Problem to solve: The word "computer" occurs in some lines of the data. Return each such line.

*** Opening Exercise inputs ***

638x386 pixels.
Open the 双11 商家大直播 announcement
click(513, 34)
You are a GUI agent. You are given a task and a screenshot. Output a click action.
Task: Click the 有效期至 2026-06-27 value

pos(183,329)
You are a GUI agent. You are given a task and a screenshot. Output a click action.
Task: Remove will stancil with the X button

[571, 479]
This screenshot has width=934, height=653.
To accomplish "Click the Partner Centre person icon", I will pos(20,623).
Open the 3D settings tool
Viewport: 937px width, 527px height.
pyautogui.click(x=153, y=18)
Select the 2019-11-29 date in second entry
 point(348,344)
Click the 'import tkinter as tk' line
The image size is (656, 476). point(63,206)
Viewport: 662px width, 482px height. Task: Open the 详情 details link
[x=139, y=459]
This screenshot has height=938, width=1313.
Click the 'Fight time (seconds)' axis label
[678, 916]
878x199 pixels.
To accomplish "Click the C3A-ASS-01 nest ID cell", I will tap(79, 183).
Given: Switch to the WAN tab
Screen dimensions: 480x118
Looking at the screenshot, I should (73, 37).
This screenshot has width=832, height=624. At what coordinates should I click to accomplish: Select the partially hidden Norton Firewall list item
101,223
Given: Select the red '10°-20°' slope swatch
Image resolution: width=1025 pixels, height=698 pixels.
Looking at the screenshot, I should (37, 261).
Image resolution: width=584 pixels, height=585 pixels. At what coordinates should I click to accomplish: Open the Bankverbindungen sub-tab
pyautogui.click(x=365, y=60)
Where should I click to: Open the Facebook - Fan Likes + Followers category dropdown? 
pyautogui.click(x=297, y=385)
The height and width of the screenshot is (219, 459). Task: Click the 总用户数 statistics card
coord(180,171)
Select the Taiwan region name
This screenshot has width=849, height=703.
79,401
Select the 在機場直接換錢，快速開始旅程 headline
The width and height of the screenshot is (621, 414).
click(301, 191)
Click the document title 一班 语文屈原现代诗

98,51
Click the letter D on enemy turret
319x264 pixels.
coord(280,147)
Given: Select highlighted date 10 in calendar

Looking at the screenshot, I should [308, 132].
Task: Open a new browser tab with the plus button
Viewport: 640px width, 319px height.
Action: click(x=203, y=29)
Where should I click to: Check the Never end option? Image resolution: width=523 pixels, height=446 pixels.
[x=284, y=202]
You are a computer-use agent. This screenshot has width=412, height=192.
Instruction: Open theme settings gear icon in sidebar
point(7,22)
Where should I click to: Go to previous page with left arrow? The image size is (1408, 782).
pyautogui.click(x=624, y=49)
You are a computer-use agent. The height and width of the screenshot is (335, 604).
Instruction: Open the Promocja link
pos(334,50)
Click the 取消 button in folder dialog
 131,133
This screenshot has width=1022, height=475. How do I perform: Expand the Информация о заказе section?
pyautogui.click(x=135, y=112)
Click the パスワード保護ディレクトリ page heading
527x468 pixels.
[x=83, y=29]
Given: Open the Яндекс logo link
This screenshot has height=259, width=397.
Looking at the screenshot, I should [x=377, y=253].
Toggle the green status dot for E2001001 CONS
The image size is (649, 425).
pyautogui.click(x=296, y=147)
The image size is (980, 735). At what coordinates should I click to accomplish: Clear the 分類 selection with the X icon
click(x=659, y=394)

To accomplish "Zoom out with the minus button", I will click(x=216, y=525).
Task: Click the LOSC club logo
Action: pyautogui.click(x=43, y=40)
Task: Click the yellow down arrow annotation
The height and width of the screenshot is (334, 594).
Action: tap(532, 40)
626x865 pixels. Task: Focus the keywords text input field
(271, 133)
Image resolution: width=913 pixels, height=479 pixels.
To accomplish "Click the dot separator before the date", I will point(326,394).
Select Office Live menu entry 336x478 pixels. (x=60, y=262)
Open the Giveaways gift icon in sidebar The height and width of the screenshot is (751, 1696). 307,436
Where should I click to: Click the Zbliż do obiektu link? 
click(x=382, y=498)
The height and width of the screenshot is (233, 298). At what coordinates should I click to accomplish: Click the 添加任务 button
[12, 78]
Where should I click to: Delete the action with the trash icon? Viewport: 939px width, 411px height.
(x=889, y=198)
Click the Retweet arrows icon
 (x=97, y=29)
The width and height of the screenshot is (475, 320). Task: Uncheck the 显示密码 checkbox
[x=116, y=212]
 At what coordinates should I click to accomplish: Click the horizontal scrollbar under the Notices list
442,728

*** Closing Exercise inputs ***

Reply:
You are a computer-use agent. This screenshot has width=412, height=192.
You are a computer-use agent. The height and width of the screenshot is (335, 604).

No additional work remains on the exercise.